How to provide an agent with hundreds of tools without the manual creation of each description.
How to ensure the LLM finds and uses the correct tool.
How to make sure these tools won’t bloat the context window.

WRITER’s MCP Gateway architecture addresses this by acting as a control layer that automatically ingests APIs via OpenAPI or Postman, rewrites tool descriptions using Palmyra X5 for LLM clarity, and applies vector-based retrieval to rank and distill hundreds of granular endpoints into a small set of “meta-tools.”

As an agent’s toolbox grows, so does the complexity of managing it. Our MCP Gateway architecture work addresses the challenge of governing and scaling tools across the enterprise. Let’s explore the context engineering side — how retrieval-based methods like RAG-MCP can help models select, compress, and isolate the most relevant tools in context.

Write, select, compress, isolate

At its core, context engineering is systems discipline — how we structure, retrieve, and manage information so that LLMs can reason effectively. It spans several overlapping disciplines — RAG, memory, state, history, prompt engineering, and structured outputs — all working together to decide what context a model should see, ignore, or reuse across state, store, and runtime context.

Where prompt engineering focused on crafting better inputs, context engineering is about designing better systems for giving a model the right context at the right time.

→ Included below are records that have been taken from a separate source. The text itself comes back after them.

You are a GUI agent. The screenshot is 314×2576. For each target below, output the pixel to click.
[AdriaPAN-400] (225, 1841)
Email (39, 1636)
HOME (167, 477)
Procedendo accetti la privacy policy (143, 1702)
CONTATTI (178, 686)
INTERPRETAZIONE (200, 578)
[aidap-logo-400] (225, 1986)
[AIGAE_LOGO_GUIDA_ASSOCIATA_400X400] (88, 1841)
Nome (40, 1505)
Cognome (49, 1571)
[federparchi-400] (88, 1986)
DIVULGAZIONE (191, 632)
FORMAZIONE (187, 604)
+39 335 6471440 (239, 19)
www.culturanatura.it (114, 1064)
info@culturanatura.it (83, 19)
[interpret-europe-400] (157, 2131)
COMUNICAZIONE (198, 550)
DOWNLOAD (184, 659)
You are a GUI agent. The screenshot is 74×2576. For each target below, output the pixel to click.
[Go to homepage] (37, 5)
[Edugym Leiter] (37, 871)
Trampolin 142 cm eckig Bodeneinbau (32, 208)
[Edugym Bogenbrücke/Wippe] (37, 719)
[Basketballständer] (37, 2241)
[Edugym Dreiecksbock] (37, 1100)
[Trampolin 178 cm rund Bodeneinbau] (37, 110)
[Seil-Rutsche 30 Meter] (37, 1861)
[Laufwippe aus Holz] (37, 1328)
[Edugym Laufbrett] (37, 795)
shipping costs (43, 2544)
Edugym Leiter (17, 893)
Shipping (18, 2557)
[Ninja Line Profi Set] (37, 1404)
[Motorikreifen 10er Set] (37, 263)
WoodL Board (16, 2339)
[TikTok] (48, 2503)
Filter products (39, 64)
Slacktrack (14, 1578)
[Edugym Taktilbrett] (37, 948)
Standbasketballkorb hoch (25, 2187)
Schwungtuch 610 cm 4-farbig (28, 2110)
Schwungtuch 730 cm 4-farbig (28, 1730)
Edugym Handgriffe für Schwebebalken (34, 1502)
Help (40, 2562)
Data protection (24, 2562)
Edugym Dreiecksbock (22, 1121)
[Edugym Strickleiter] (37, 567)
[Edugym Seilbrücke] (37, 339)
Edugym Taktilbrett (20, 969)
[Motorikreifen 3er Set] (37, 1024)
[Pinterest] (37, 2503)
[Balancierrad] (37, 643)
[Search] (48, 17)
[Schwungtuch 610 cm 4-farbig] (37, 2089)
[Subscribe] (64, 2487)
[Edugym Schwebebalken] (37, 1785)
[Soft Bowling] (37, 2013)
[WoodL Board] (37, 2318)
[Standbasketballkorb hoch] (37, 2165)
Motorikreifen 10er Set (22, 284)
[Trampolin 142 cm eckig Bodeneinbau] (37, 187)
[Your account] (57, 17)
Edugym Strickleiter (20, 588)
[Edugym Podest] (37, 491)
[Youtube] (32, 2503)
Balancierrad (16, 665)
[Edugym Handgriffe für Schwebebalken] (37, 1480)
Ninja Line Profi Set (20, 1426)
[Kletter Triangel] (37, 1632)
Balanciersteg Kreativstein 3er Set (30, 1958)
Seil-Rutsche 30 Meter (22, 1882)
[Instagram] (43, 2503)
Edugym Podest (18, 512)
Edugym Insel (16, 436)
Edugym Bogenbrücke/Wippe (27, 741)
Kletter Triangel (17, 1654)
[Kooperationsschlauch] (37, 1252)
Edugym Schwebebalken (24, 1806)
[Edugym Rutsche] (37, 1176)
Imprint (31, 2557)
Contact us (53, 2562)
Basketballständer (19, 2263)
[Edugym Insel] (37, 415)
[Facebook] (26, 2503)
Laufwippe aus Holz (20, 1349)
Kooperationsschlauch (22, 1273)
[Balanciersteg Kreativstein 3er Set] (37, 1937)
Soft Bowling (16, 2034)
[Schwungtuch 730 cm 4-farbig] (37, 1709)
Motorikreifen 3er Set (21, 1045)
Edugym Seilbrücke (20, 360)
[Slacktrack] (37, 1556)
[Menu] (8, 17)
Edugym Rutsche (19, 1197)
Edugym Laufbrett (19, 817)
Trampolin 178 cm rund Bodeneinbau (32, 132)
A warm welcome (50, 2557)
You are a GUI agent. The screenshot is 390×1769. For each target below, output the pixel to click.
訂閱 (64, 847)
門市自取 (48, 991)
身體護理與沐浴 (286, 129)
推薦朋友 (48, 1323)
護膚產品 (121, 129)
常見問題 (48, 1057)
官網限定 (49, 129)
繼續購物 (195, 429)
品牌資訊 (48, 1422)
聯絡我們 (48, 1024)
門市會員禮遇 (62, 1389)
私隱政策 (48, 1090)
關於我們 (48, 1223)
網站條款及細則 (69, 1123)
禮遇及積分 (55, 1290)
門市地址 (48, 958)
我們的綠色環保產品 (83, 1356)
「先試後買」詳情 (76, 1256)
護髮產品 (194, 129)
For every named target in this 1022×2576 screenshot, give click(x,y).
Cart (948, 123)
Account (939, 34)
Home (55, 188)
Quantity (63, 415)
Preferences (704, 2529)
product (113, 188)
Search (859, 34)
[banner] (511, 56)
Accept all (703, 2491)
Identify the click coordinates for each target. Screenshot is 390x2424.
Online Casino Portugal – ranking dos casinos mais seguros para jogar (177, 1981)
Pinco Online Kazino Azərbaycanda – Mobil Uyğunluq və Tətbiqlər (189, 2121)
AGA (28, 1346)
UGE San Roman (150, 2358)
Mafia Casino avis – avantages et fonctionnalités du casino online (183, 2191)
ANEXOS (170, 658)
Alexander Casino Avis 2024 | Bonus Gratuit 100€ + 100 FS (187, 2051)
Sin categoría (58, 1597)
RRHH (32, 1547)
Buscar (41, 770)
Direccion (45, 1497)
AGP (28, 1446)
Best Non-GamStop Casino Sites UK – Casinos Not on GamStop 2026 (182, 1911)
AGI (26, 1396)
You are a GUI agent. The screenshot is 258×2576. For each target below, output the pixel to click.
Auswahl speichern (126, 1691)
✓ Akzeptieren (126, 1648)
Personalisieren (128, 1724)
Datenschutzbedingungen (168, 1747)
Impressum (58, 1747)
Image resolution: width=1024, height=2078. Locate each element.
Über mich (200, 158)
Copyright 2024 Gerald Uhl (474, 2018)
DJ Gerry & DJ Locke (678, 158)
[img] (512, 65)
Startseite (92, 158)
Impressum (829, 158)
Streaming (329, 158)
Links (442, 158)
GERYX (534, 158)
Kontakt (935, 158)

In practice, this typically comes down to four key moves — write, select, compress, and isolate.

Together, they form the backbone of context engineering, each approach key to tackling context rot:

Write: save relevant context outside the window
Select: retrieve what’s most relevant
Compress: keep only what’s needed
Isolate: partition context for focus

These steps provide a mental model for how complex agentic systems can stay reliable as they scale.

RAG-MCP

One approach to context engineering for tool calling is through retrieval frameworks like RAG-MCP, which offload tool discovery by using semantic retrieval to identify the most relevant tools for a given query from an external index before passing it to an LLM. Instead of loading every possible tool into a model’s context, RAG-MCP introduces a retrieval layer that selects, compresses, and isolates only what’s relevant in the moment. The goal isn’t to give models more tools, but to help them retrieve and reason with the right ones at the right time, rethinking how we give LLMs the right context to perform their tasks effectively.

We can break RAG-MCP down into three main stages of retrieval:

Embed and search: represent both the query and all tool descriptions in a shared vector space
Rank and select: score tools by semantic distance and return the top matches
Inject and reason: feed those selected tools into the LLM’s context so it can reason and decide which to call

To visualize this process, I created a lightweight diagram showing RAG-MCP at a base level.

In the RAG-MCP paper, this approach more than triples tool-selection accuracy and reduce prompt tokens by over 50%, making models more efficient and reliable when reasoning across large toolsets. It’s a strong example of how context engineering helps avoid prompt bloat by separating retrieval from reasoning.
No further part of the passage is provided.